TRY IT: Show every line below where "agent" can be found.

Stored records:

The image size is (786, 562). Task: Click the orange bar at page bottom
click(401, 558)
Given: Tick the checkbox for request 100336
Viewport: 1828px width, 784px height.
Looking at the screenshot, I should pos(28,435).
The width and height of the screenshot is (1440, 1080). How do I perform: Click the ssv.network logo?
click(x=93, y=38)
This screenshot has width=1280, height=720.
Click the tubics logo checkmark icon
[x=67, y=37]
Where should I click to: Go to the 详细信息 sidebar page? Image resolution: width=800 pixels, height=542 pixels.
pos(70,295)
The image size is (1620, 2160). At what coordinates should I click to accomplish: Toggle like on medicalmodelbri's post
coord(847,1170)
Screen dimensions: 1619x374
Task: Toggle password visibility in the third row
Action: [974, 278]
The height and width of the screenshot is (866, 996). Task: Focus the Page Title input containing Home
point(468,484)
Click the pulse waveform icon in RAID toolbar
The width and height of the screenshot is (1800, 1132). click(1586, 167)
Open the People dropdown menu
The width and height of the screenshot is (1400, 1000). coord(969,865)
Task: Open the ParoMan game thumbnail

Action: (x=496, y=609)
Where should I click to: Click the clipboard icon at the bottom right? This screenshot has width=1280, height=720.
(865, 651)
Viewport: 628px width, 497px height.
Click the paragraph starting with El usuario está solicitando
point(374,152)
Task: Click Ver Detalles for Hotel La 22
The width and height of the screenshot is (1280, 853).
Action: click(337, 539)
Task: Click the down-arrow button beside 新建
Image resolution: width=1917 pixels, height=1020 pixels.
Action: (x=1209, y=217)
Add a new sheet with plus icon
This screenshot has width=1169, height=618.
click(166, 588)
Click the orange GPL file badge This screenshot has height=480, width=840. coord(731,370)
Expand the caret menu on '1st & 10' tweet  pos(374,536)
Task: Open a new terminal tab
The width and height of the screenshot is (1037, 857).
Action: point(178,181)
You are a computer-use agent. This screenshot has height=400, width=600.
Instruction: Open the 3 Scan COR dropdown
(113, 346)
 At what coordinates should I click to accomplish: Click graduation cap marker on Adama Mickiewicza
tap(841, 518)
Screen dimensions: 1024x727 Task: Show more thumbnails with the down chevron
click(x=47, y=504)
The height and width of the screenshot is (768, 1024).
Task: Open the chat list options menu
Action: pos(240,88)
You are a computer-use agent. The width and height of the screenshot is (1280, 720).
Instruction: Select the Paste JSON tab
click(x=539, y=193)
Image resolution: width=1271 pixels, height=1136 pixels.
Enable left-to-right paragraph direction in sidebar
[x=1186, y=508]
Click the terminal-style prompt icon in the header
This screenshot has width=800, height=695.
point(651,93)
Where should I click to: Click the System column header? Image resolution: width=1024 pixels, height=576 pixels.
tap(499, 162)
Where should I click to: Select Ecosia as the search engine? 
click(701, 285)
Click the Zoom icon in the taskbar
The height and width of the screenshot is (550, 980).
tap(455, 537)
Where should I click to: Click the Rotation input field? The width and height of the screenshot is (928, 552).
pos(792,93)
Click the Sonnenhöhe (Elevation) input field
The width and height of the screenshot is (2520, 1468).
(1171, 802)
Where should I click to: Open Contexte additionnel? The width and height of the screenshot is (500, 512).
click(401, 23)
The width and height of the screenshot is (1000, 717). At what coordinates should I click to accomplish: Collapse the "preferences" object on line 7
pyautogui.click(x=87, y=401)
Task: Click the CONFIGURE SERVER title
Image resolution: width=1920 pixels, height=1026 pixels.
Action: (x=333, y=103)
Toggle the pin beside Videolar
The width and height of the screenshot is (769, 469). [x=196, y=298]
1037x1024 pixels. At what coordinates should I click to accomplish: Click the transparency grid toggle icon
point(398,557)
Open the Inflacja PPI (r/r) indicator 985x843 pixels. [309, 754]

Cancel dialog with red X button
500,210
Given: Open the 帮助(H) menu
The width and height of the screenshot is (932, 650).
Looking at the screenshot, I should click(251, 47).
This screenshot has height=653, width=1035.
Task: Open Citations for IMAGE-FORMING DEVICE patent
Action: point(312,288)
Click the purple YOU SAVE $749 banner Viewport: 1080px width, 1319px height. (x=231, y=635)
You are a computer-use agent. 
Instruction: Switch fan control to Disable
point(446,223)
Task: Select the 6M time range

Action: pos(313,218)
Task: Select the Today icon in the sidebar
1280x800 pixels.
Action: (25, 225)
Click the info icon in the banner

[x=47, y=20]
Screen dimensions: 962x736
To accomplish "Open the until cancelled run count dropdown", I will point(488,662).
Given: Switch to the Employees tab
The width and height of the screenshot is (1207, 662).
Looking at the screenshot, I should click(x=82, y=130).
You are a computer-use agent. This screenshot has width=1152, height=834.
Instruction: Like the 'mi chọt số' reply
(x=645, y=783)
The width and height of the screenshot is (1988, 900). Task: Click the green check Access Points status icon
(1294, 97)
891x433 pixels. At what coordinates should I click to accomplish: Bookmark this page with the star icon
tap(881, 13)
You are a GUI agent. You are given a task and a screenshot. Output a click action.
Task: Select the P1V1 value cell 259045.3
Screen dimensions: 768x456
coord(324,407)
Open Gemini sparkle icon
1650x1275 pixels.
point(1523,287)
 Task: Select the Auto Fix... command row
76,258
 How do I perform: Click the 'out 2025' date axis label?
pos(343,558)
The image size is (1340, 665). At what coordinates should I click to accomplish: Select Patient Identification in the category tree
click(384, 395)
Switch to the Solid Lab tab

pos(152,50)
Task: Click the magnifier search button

TASK ANSWER:
You are a computer-use agent. This screenshot has height=400, width=600.
You are a computer-use agent. The width and height of the screenshot is (1280, 720).
You are a computer-use agent. 
You are a computer-use agent. This screenshot has width=1152, height=834.
You are a GUI agent. You are given a task and a screenshot. Output a click action.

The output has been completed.